Online Program

287764
Development and integration of a patient registry for rare congenital anomalies in an inpatient setting: Challenges and recommendations for interdisciplinary research


Monday, November 4, 2013

Jeff Wisniowski, MPH, Bouve College of Health Sciences, Northeastern University, Boston, MA
Issue: Public health research, surveillance and tracking are essential to the prevention and clinical treatment of rare congenital anomalies. Patient registries serve as a critical link to inform clinical practice, although due to low rate of incidence, data collection of many rare conditions can be difficult and inconsistent. Registries have demonstrated success in chronic disease management, infectious disease epidemiology and treatments for common congenital birth defects. Unfortunately, for many pediatric surgical centers rare congenital anomalies are infrequent and few pediatric subspecialists accumulate enough cases to systematically improve care delivery for their patients. Description: This project sought to develop and integrate data collection into the care process of an inpatient surgical service at an academic medial center. Challenges in the process were identified and using Donabedian's quality improvement framework recommendations were outlined. Lesson Learned: Integrating changes into the system in which inpatient care is delivered streamlines the process of data collection and expands the capacity of patient registries. Creating a multi-disciplinary research team and structuring staffing support for a patient registry is critical to successful and thorough data collection. In addition, institution policies which prioritize data collection and registry creation provide enduring structures which support registry creation in academic medical centers. Recommendations: In the evolving health care system, the expansion of electronic medical records will allow for innovative solutions to collect data on unique populations. In light of this, structured integration of patient registries into the care delivery system will prove invaluable for clinical management and public health surveillance.

Learning Areas:

Public health or related organizational policy, standards, or other guidelines
Public health or related research
Systems thinking models (conceptual and theoretical models), applications related to public health

Learning Objectives:
Identify common elements to successful collaboration of interdisciplinary teams. Assess the challenges of constructing patient registries for rare congenital disorders. Identify institutional barriers to creating a patient registry in an academic medical center. Discuss the significance of patient registries to inform and improve patient care in the inpatient setting.

Keyword(s): Registry, Public Health Research

Presenting author's disclosure statement:

Qualified on the content I am responsible for because: I am the author of the capstone project and a student at Northeastern University.
Any relevant financial relationships? No

I agree to comply with the American Public Health Association Conflict of Interest and Commercial Support Guidelines, and to disclose to the participants any off-label or experimental uses of a commercial product or service discussed in my presentation.

# # # # #

• **Using the information**:
a. In the patient registry abstract, what framework was used to outline recommendations?
b. Turn the paragraph of the patient registry abstract that starts with "Identify common elements" into a short list.
c. Print the patient registry abstract from "Qualified on the" to "in my presentation.".
The items that come next have nothing to do with the patient registry abstract.

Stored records
# # # # #

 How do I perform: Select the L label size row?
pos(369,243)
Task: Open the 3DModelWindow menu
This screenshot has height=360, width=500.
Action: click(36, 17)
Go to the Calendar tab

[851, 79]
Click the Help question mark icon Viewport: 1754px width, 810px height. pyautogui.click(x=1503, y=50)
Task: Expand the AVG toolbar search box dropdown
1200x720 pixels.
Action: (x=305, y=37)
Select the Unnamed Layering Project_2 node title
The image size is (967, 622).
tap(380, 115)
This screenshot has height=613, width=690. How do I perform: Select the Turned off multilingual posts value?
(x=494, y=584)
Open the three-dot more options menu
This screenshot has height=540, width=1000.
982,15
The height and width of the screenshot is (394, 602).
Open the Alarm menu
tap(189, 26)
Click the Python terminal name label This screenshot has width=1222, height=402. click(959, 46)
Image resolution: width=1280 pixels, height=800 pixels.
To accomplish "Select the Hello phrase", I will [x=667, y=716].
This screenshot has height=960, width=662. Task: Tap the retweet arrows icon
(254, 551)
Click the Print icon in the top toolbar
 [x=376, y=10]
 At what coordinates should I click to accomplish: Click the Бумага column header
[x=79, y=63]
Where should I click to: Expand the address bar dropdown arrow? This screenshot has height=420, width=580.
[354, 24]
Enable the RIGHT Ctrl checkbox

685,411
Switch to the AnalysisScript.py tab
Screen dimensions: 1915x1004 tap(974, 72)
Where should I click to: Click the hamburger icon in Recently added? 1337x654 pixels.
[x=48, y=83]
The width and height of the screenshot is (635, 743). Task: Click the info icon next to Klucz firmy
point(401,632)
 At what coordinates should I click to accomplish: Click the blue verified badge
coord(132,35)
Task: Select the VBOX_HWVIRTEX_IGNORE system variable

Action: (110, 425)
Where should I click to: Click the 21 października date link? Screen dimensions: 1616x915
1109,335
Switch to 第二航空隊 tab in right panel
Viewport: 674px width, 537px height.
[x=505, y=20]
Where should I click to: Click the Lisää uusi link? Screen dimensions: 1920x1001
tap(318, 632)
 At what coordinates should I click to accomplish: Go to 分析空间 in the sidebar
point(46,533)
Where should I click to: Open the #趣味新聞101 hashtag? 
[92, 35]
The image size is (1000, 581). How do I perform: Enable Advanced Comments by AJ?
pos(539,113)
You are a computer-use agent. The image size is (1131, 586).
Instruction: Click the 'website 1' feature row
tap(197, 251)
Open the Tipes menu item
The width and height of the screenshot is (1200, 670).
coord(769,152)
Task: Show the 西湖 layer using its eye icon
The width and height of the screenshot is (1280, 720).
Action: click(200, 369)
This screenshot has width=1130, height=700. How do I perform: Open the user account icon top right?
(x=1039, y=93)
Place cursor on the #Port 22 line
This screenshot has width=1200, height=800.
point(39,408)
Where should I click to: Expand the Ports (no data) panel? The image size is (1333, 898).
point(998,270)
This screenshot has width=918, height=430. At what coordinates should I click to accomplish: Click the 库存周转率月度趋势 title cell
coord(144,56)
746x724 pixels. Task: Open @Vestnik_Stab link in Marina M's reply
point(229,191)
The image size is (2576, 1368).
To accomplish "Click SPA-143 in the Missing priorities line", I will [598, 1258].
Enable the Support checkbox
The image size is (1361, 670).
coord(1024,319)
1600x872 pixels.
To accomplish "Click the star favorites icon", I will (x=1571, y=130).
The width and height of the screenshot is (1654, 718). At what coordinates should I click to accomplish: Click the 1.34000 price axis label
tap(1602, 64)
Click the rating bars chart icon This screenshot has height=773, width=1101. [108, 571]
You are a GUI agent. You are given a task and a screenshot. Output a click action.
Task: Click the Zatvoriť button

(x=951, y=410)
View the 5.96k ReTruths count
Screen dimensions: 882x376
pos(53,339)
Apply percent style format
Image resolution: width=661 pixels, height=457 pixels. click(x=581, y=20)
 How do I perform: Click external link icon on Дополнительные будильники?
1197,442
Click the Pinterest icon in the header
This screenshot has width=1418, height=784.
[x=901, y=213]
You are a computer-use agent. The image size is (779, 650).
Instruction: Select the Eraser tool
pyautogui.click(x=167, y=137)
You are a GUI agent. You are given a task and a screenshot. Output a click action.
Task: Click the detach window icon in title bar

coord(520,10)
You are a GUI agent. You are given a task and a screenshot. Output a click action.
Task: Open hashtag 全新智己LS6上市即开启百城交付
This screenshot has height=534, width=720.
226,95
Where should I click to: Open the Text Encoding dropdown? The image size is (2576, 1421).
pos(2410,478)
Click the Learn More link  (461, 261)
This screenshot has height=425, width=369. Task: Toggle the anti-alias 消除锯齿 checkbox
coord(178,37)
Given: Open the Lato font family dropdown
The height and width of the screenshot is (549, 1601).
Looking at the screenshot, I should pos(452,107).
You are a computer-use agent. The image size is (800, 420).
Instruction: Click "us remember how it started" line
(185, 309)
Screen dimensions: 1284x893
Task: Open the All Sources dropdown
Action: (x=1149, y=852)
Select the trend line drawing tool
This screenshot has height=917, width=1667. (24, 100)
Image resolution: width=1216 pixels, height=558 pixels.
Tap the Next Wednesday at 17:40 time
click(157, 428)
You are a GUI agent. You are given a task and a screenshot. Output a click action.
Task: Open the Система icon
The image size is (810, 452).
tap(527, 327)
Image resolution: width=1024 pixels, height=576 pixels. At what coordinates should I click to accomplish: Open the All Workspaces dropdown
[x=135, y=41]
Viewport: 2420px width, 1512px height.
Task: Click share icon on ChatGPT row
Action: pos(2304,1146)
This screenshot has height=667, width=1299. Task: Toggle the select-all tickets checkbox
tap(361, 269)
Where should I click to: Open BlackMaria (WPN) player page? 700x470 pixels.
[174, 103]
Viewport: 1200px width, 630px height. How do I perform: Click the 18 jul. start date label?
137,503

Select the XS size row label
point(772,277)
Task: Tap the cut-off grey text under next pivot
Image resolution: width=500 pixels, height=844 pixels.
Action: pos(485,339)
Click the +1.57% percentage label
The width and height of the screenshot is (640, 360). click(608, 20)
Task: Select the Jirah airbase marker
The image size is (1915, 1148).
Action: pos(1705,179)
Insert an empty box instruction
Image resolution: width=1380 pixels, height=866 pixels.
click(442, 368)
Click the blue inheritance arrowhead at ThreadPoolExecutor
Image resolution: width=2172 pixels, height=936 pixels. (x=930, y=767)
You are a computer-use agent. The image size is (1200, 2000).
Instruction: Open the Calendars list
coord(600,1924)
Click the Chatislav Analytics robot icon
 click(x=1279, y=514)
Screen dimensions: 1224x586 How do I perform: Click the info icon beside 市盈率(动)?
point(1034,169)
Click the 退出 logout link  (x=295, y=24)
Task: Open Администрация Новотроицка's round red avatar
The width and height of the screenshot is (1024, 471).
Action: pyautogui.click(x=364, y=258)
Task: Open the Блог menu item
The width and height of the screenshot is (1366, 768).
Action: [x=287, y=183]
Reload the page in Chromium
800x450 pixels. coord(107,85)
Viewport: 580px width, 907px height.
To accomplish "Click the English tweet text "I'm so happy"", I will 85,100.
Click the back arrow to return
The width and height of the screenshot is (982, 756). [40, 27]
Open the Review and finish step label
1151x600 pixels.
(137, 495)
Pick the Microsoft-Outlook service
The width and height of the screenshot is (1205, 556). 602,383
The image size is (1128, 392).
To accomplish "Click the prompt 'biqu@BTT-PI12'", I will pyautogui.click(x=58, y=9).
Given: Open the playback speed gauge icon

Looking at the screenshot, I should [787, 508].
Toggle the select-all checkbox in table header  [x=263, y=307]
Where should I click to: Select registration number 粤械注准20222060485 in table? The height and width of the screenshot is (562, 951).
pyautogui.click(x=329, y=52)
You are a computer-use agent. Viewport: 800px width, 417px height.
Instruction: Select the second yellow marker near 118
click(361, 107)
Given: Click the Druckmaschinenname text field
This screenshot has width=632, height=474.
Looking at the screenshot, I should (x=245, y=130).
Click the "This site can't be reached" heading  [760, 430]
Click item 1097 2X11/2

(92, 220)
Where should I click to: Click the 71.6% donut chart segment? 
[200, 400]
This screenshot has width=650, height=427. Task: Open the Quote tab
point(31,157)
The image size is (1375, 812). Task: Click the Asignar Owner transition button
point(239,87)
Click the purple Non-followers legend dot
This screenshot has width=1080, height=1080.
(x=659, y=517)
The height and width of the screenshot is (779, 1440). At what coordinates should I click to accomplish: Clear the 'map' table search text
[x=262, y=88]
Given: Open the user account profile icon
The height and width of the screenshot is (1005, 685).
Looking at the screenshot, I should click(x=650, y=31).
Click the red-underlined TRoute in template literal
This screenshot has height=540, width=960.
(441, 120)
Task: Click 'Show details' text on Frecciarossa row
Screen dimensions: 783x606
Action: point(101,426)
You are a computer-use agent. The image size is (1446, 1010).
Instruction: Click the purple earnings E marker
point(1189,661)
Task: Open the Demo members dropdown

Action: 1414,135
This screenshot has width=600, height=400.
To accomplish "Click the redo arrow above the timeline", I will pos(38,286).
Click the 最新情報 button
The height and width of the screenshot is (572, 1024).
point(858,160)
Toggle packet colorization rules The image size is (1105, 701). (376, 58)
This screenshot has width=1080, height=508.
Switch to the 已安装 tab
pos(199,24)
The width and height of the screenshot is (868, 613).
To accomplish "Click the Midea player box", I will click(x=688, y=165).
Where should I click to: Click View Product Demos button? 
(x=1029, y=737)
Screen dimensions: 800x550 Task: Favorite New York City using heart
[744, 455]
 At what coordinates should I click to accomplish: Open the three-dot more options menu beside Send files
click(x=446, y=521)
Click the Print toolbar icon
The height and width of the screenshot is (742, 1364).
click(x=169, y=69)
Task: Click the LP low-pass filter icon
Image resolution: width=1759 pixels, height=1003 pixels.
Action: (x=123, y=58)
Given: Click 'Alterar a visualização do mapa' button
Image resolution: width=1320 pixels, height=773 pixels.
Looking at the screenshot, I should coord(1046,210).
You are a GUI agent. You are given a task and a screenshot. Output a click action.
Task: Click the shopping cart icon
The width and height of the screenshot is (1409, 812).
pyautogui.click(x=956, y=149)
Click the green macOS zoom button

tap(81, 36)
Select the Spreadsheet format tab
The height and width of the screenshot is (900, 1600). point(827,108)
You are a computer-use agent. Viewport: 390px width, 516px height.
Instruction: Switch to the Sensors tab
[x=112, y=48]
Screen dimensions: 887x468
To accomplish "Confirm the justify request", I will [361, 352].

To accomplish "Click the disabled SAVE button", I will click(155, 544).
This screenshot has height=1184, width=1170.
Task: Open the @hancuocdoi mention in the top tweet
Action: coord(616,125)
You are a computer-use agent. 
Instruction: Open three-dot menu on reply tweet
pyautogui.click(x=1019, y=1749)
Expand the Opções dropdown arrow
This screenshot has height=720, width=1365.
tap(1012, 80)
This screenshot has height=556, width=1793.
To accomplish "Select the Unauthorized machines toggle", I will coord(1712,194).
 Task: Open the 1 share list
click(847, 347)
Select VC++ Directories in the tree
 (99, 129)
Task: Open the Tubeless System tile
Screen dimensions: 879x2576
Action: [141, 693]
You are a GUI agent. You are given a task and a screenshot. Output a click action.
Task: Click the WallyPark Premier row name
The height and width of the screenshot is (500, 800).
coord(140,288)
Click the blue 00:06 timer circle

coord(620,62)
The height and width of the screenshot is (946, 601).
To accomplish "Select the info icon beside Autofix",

# # # # #

• **List of answers**:
a. Donabedian's quality improvement framework.

b.
- Identify common elements of successful teamwork across disciplines.
- Assess the challenges of building patient registries for rare congenital disorders.
- Identify institutional barriers to creating a patient registry in an academic medical center.
- Discuss why patient registries matter for informing and improving inpatient care.

c.
Qualified on the content I am responsible for because: I am the author of the capstone project and a student at Northeastern University.
Any relevant financial relationships? No

I agree to comply with the American Public Health Association Conflict of Interest and Commercial Support Guidelines, and to disclose to the participants any off-label or experimental uses of a commercial product or service discussed in my presentation.